Advanced Glycated End Products Alter Neutrophil Effect on Regulation of CD4+ T Cell Differentiation Through Induction of Myeloperoxidase and Neutrophil Elastase Activities

CD 4 + T cell subset imbalance plays an important role in the development of diabetic complications. Neutrophils have recently been known as the regulator of CD 4 + T cell differentiation. However, whether neutrophils affect CD 4 + T cell population in diabetes is still elusive. In this study, we investigated the effect of neutrophils stimulated with advanced glycated end products (AGEs), the marker of diabetes, on CD 4 + T cell differentiation and its underlying mechanism.
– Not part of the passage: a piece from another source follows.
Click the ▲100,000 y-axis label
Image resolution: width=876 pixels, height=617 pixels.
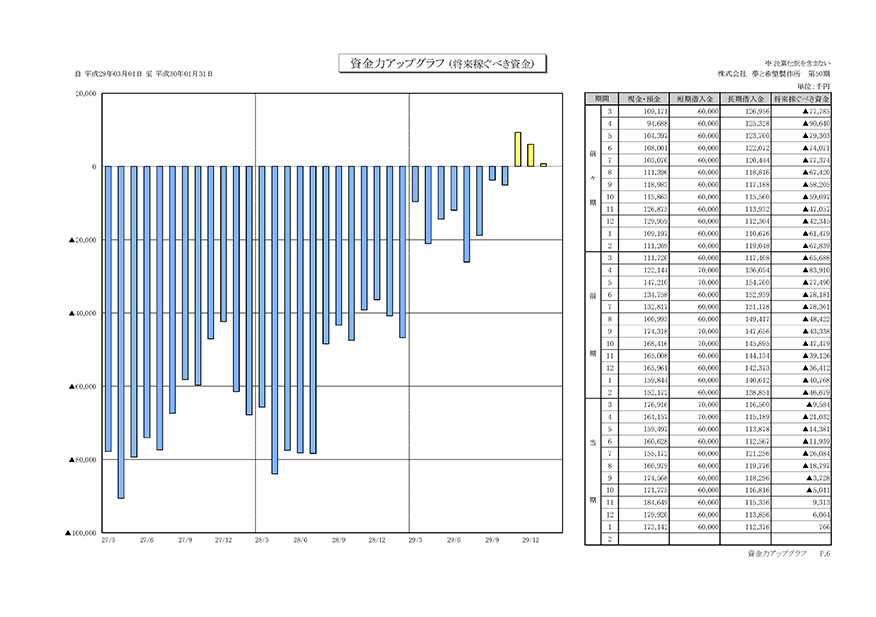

Our data showed that the cultural medium of healthy adult neutrophils treated with AGEs increased expressions of both Th 1 (IFN-γ) and Th 17 (IL-17) phenotypes and the transcription factors of Th 1 (Tbet) and Th 17 (RORγt) in naive CD 4 + T cells and CD 4 + CD 25 + FoxP 3 + (Treg) T cells in vitro . Next, we found that AGEs induced the generations of myeloperoxidase (MPO) and neutrophil elastase (NE) in neutrophils; inhibition of MPO or NE attenuated the effect of AGE-stimulated neutrophils on CD 4 + T cell bias. Furthermore, receptor for AGEs (RAGE) inhibitor interrupted AGE-induced MPO and NE expressions, but MPO and NE inhibitions did not change AGE-increased RAGE gene expression. These results suggested that AGEs drive the effect of neutrophils on CD 4 + T cell differentiation into pro-inflammatory program through inducing MPO and NE productions in neutrophils, which is mediated by AGE–RAGE interaction.